An den Bürgermeister der Stadt Kaarst

Herrn Franz-Josef Moormann
Am Neumarkt 2
41546 Kaarst

8. Februar 2010

Antrag zur Sitzung des Haupt-, Wirtschafts- und Finanzausschuss (HWFA) 25. Februar und 4. März 2010
Antrag Sportforum

Sehr geehrter Herr Bürgermeister Moormann,

die Fraktion der Kaarster Grünen bittet Sie, folgenden Antrag auf die Tagesordnung der Sitzungen des HWFA am 25. Februar und 4. März zu setzen:

Antrag

Der HWFA beauftragt die Verwaltung, der Politik ein Ausstiegsszenario aus dem Betrieb des Sportforums Kaarst-Büttgen vorzulegen.

Begründung

Nach der Übernahme der Stadt Kaarst (unterstützt durch Landszuschüsse), das Sportforum Kaarst-Büttgen als Landesradsportleistungszentrum zu betreiben bzw. betreiben zu lassen, wird das Sportforum durch einen Trägerverein betrieben. Anfangs jährlich festgelegte Zuschüsse von 250.000 DM (128.000 €) stiegen in den letzten Jahren auf Zahlungen von rd. 320.000 €, zuletzt 300.000 €. Mehrfach wurde der Zuschuss erhöht und neue Bürgschaften gegeben. Nicht nur die Sporthalle, sondern auch das Internat (Hotel) und Restaurant ist im Betrieb defizitär. Die (außer)sportliche Nutzung des Sportforums ist durch einen nachbarschaftlichen Vergleich wg.
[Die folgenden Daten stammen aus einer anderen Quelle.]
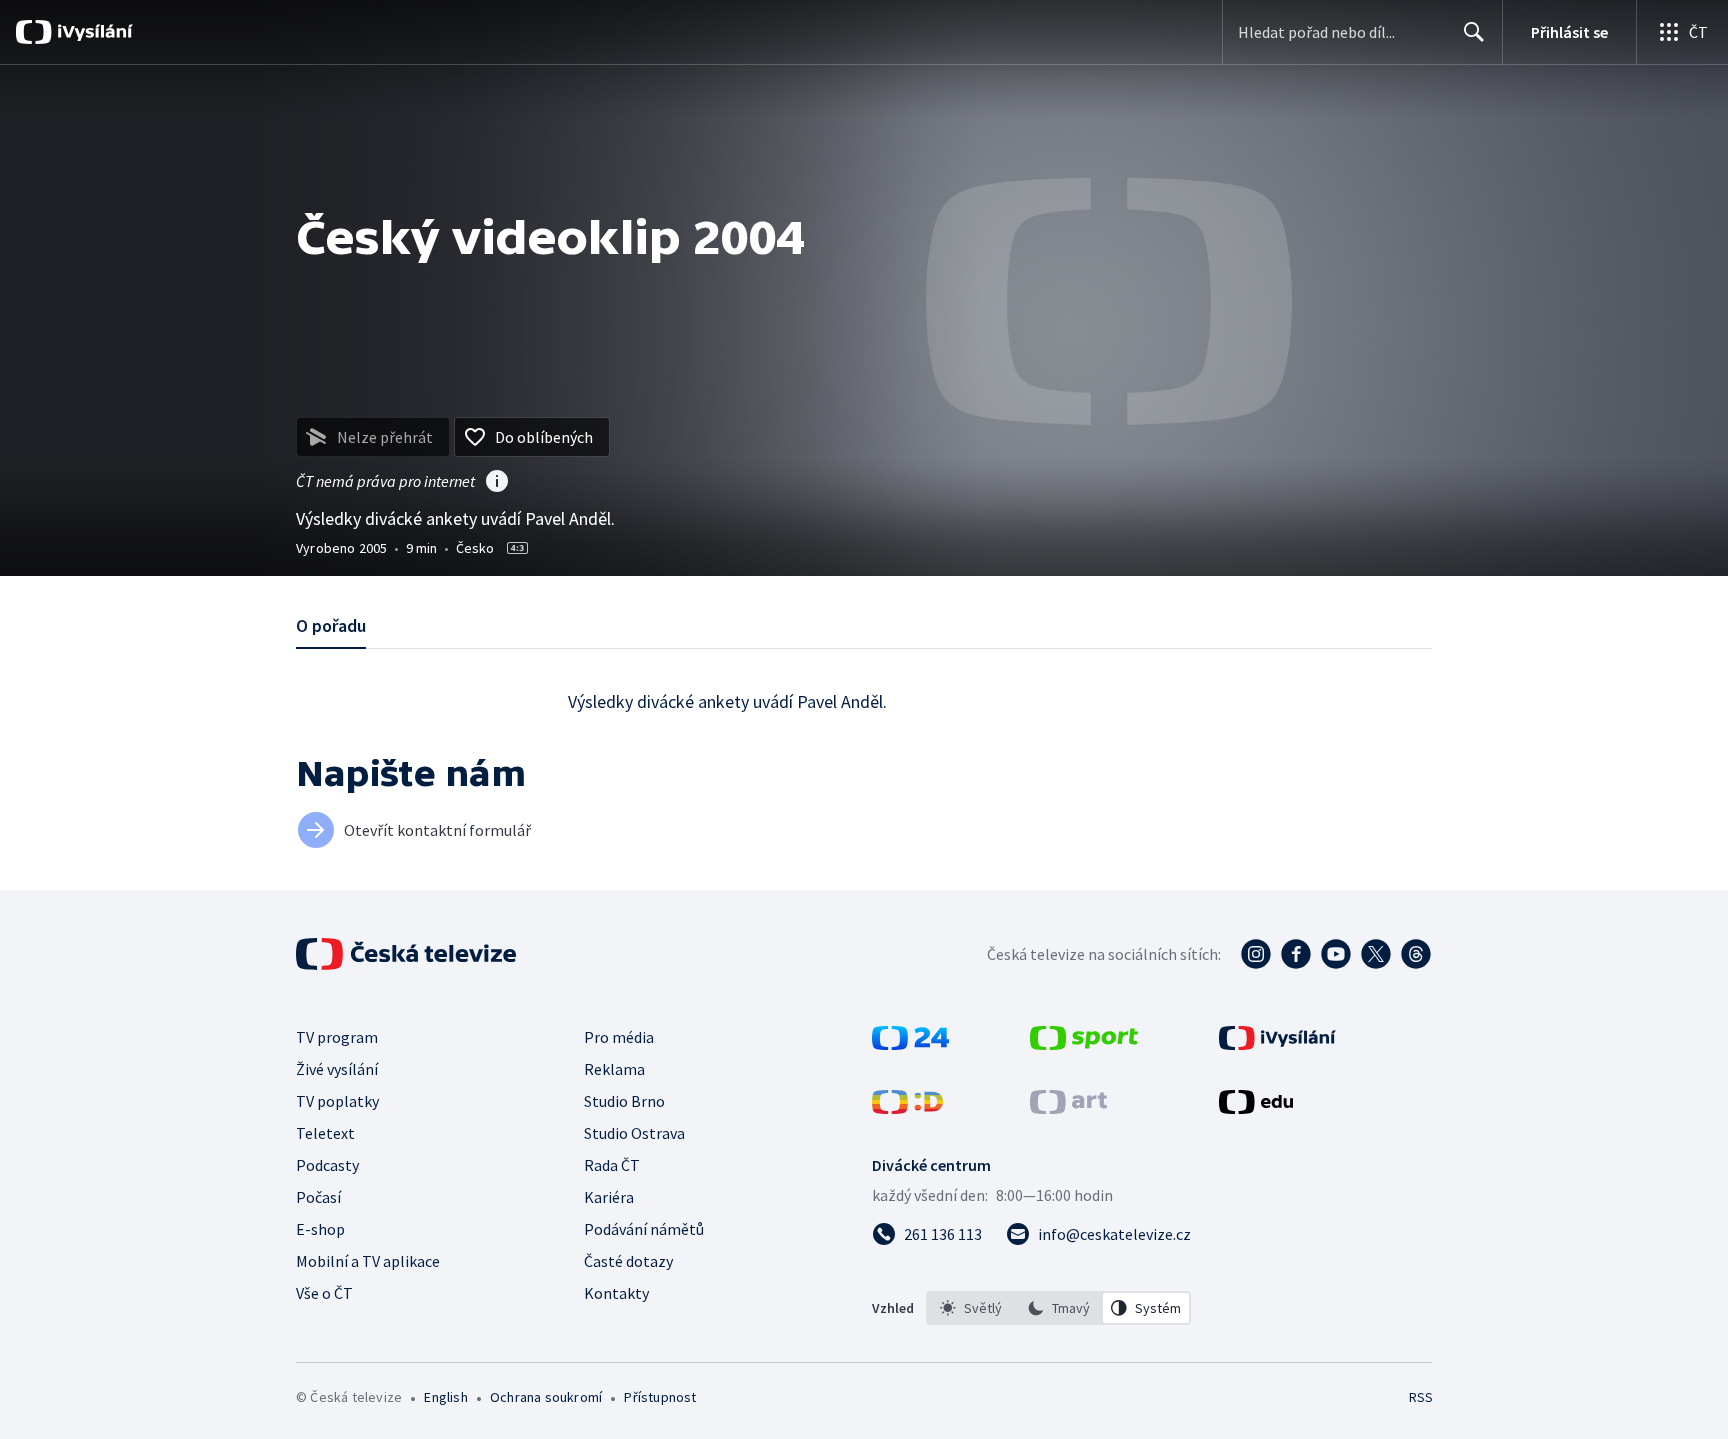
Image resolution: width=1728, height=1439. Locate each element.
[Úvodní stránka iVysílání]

Lärmbelästigung auf vier Großveranstaltungen pro Jahr beschränkt.

Die durch das Land gezahlten Zuschüsse sind zweckgebunden, d.h. wenn das Hotel überwiegend nicht-sportlich genutzt wird oder dem Landesradsportbund keine Trainingsmöglichkeiten (kostenlos) zur Verfügung gestellt werden, müssen Zuschüsse an das Land zurückgezahlt werden. Gespräche mit dem Ministerium bzgl. eines Erlasses o. ä. sind negativ verlaufen.
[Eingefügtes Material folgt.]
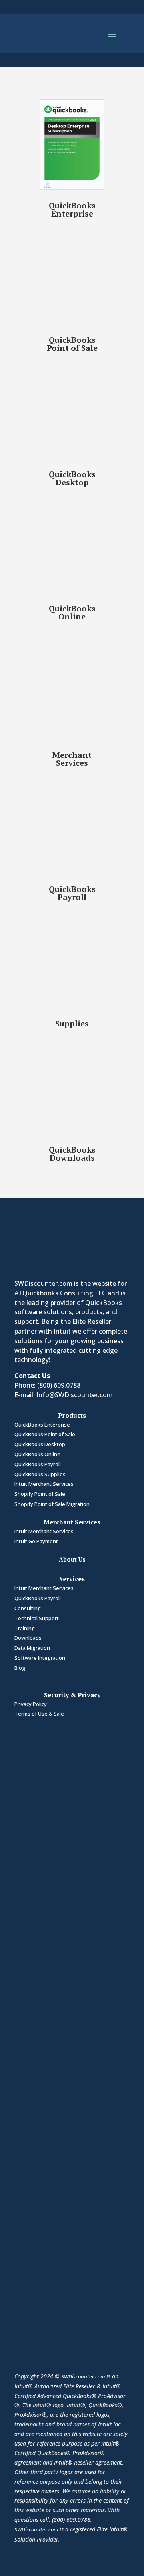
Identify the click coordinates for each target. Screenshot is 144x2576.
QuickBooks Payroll (37, 1464)
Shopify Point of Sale (39, 1493)
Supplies (72, 1023)
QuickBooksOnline (72, 612)
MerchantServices (72, 758)
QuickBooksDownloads (72, 1153)
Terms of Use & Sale (39, 1713)
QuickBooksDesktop (72, 478)
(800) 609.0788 (58, 1385)
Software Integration (39, 1657)
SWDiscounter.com (83, 2376)
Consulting (27, 1608)
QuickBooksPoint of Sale (72, 343)
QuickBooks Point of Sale (44, 1434)
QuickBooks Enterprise (42, 1424)
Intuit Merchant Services (44, 1483)
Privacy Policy (30, 1704)
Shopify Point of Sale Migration (52, 1504)
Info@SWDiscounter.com (74, 1394)
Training (24, 1628)
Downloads (28, 1637)
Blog (19, 1667)
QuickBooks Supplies (40, 1474)
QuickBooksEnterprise (72, 209)
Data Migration (32, 1647)
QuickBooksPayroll (72, 893)
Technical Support (36, 1618)
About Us (72, 1559)
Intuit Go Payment (36, 1541)
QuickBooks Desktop (39, 1444)
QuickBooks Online (37, 1454)
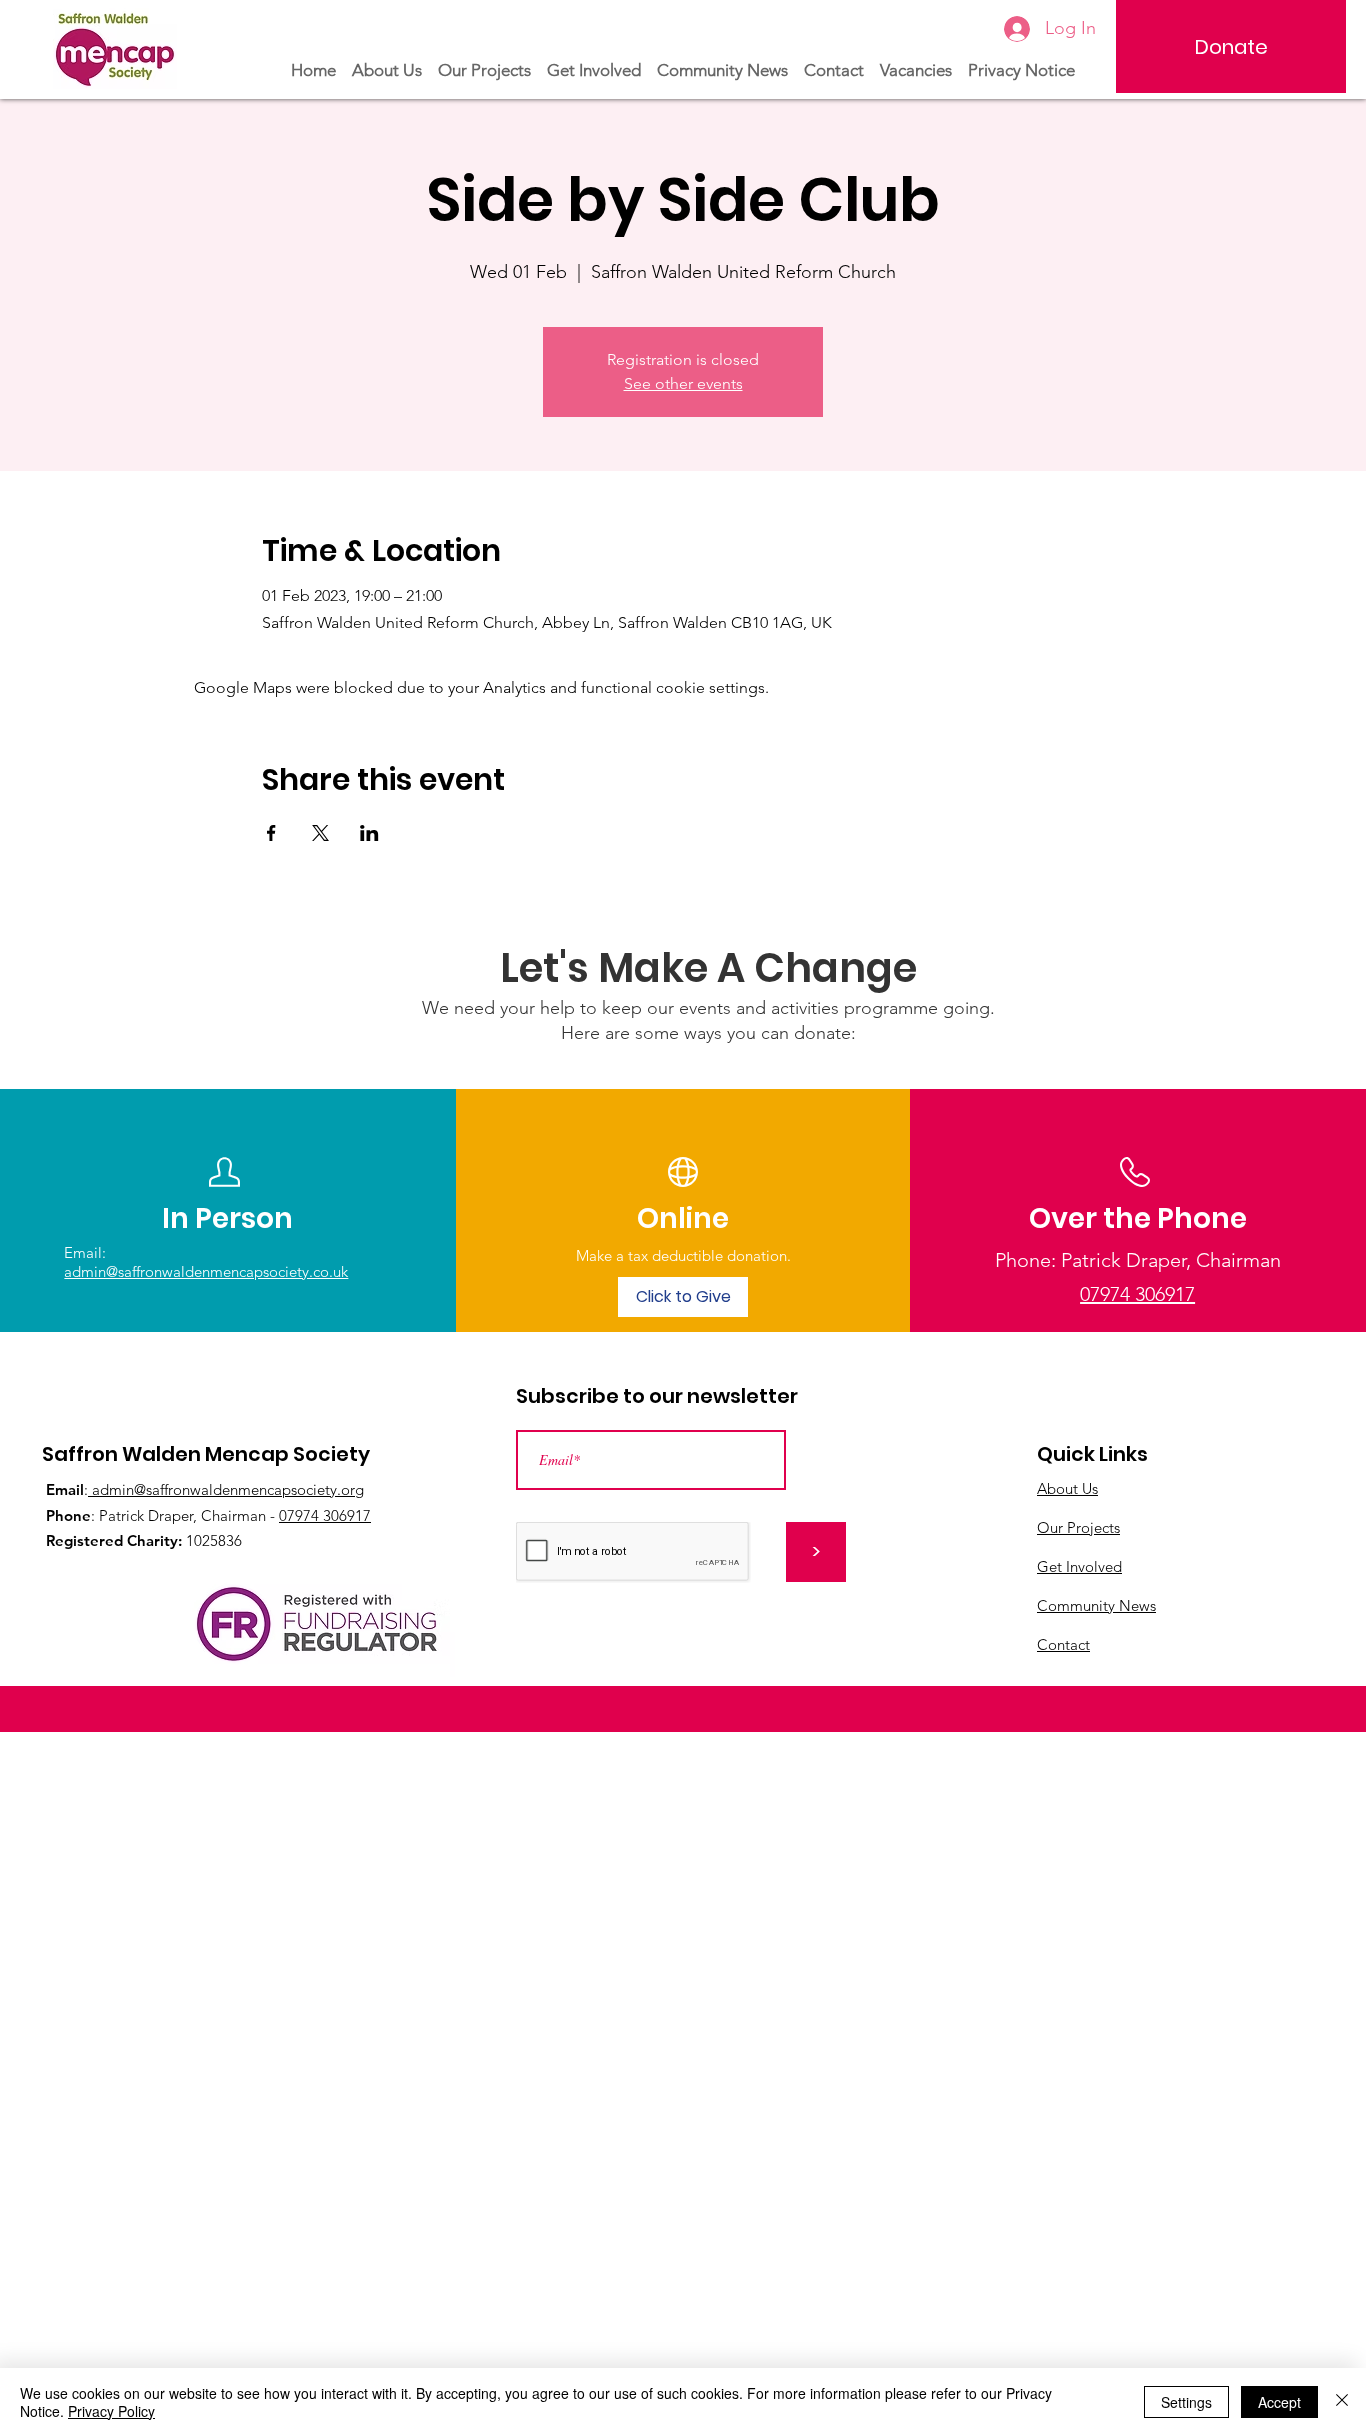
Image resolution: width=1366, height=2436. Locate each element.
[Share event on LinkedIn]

Realistisch wird das Sportforum Kaarst-Büttgen in den nächsten Jahren nur mit einem jährlichen Betriebskostenzuschuss von 300.000 bis 320.000 € zzgl. Investitionskosten zu betreiben sein. Es stehen noch erhebliche Renovierungsarbeiten aus, ein langfristiges Investitions-/Renovierungskonzept wird nicht verfolgt (s. Anlage).
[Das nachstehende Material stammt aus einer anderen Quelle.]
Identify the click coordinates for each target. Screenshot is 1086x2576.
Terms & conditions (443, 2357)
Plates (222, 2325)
Die Stadt sollte aus dem defizitären Betrieb des Sportforums aussteigen und durch eine Rückzahlung der Landeszuschüsse und Bürgschaften einen Schlussstrich unter die Geschichte des Sportforums ziehen. In den Folgejahren sollte der Abriss der Halle betrieben werden.

Die Stadt subventioniert einen hoch defizitären Restaurant- und Hotelbetrieb, das kann nicht Aufgabe der öffentlichen Hand sein. Auch durch die Verpachtung des Restaurantbetriebes wird das Defizit nicht wesentlich sinken. Entgegen den Empfehlungen des durch die Stadt beauftragten Gutachters ist der Restaurant- und Gaststättenbetrieb subventioniert verpachtet.

Der Gutachter (BETRIEBS- UND KONZEPTIONSANALYSE HOTEL-RESTAURANT SPORTFORUM KAARST-BÜTTGEN, RHC Real Hotel Controlling GmbH, Köln, Zeitraum: Mai bis August 2007) merkt dazu an: „Bedingt durch die eingeschränkte, nachfolgend beschriebene, Wettbewerbsfähigkeit des Hotels und der Gastronomie, insbesondere aber auch durch die mit einer Verpachtung einhergehenden Risiken raten die Berater von der bestehenden Option einer Verpachtung des Hotels und der Gastronomie ab. Eine wirtschaftlich erfolgreiche Betreibung (inklusive Energie, Instandhaltung, Verwaltungs- und Vertriebskosten des Hotels und der Gastronomie ist wahrscheinlich auch dann nicht möglich wenn sich ein Betreiber weit über ein normales Maß selber in die Abläufe einbringt und Leistungen und Angebote absolut am Bedarf ausrichtet. In der Konsequenz sind qualitative und hygienische Mängel zu befürchten, die dem Image der Stadt schaden können.“

Das Sportforum wird für den stadteigenen Sport nicht zwangsläufig benötigt. Durch ein effektiveres Hallenmanagement können die vorhandenen Kapazitäten besser genutzt werden. Einzig die Realschule Büttgen betreibt noch drei (!) Wochenstunden Schulsport (Stand: Anfang 2009) im Sportforum, damit ist das Sportforum für den Schulsport verzichtbar.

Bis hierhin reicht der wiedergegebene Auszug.